An ongoing pilot project between Norway and Malawi’s meteorological services has already shown improvements, serving as a model for other resource-constrained countries. The initiative demonstrates that AI weather prediction, combined with solutions like “Forecasts in a Box,” can be successfully deployed even in challenging circumstances.

Challenges Ahead

Despite the promise, significant challenges remain. Climate scientist Shruti Nath from Oxford Physics notes that while AI can create better forecasts for some problems—such as predicting storm tracks—the technology still has limitations. During Storm Ciaran, for instance, AI models successfully tracked the storm but underestimated wind gusts compared to existing models.

Her team at Oxford Physics takes a hybrid approach, combining the best of physics-based and AI-based models. This creates a more flexible, low-cost framework that respects fundamental laws of physics like conservation of energy and momentum while leveraging AI’s pattern-recognition capabilities.

There’s also the question of data preservation and continuity.
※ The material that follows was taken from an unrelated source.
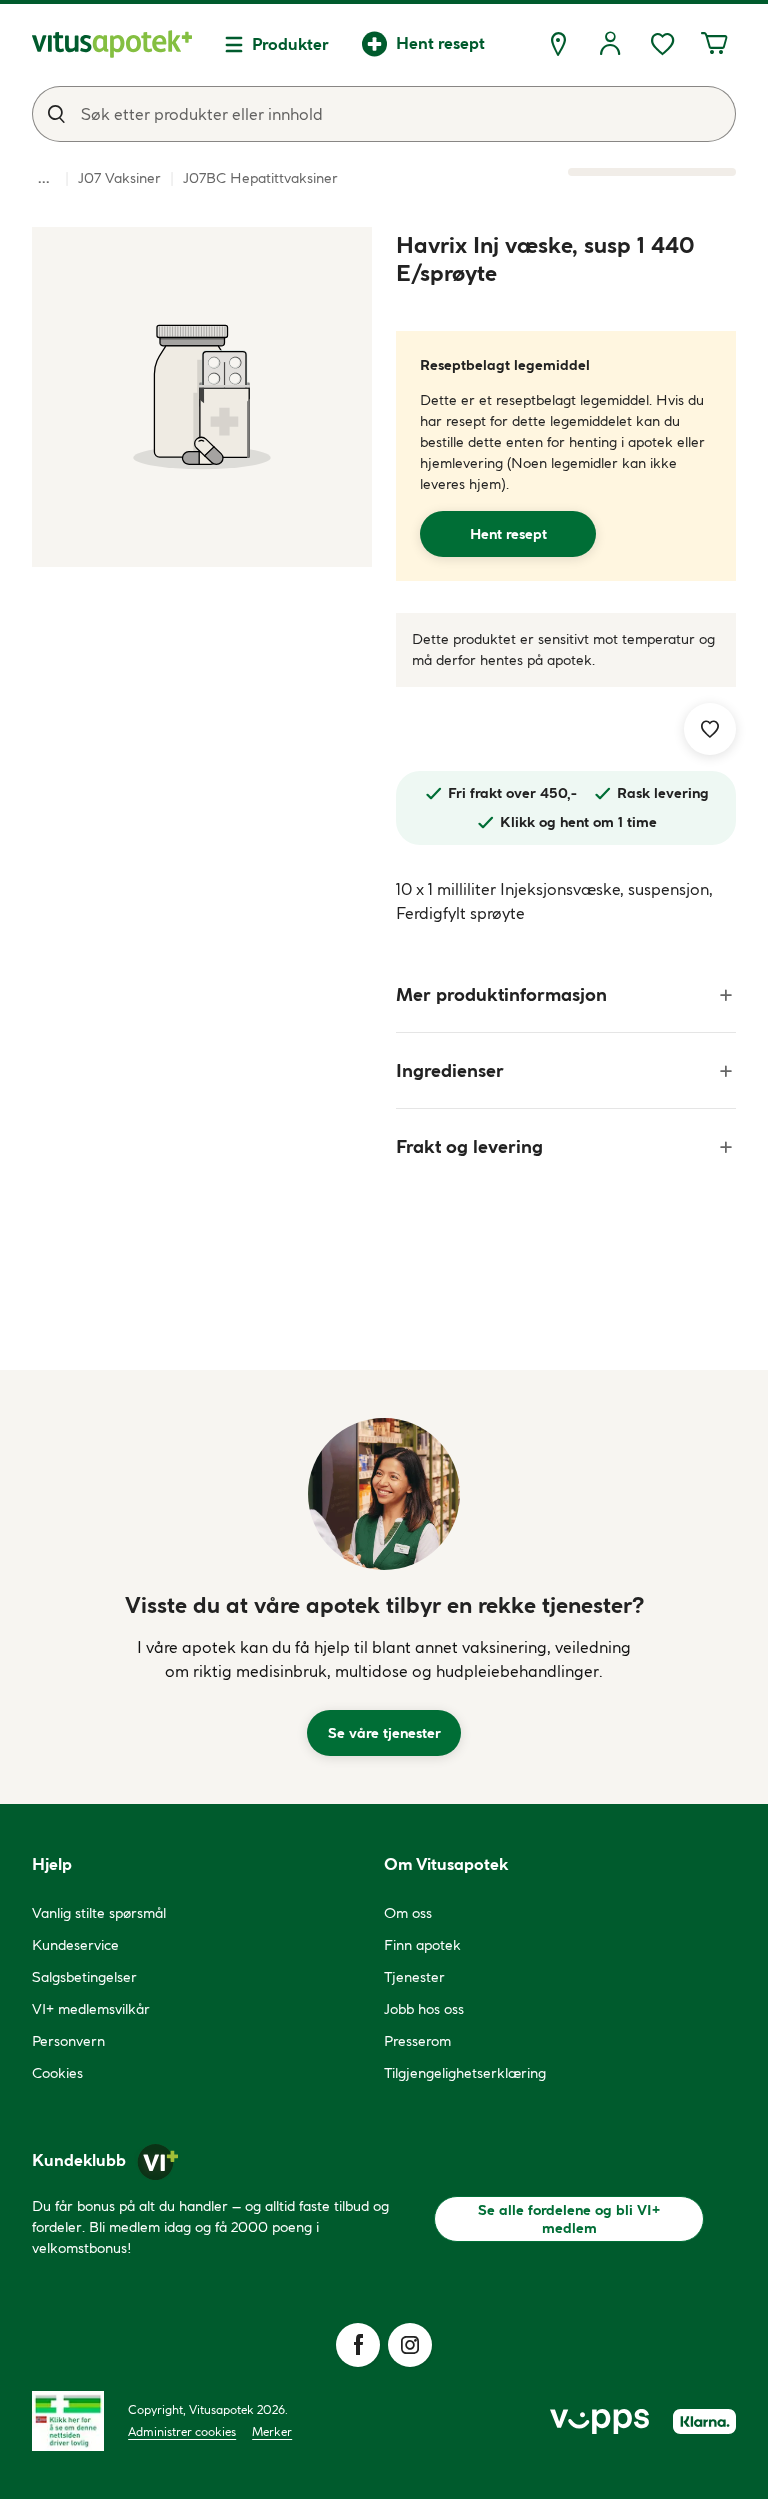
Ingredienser (450, 1070)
A recent effort in Ghana to rescue and digitize historical meteorological records highlights how decades of paper archives have been lost or are deteriorating. Our understanding of past, present, and future climate depends on quality datasets, making data rescue efforts as important as developing new forecasting technologies.

Looking Forward

As these AI systems mature and expand, they represent more than just better weather forecasts. They embody a shift toward climate resilience built on local capacity, international cooperation, and cutting-edge technology adapted to African realities rather than simply imported from elsewhere.

For the farmer in rural Ghana deciding when to plant maize, or the fishing community in Senegal planning the week’s expeditions, these advances mean something profound: the power to make informed decisions, to plan with confidence, and to build resilience against an increasingly unpredictable climate.

The success of these initiatives will be measured not in academic papers or technological breakthroughs, but in harvests secured, lives protected, and communities empowered to face whatever weather comes their way.

Project Cumulus is led by the Alan Turing Institute in partnership with the University of Leeds, University of Cambridge, Kwame Nkrumah University of Science and Technology (KNUST), University Cheikh Anta Diop of Dakar (UCAD), Senegalese meteorological agency ANACIM, and the Ghanaian meteorological agency GMet. The project receives funding from the Gates Foundation and UK International Development from the UK government.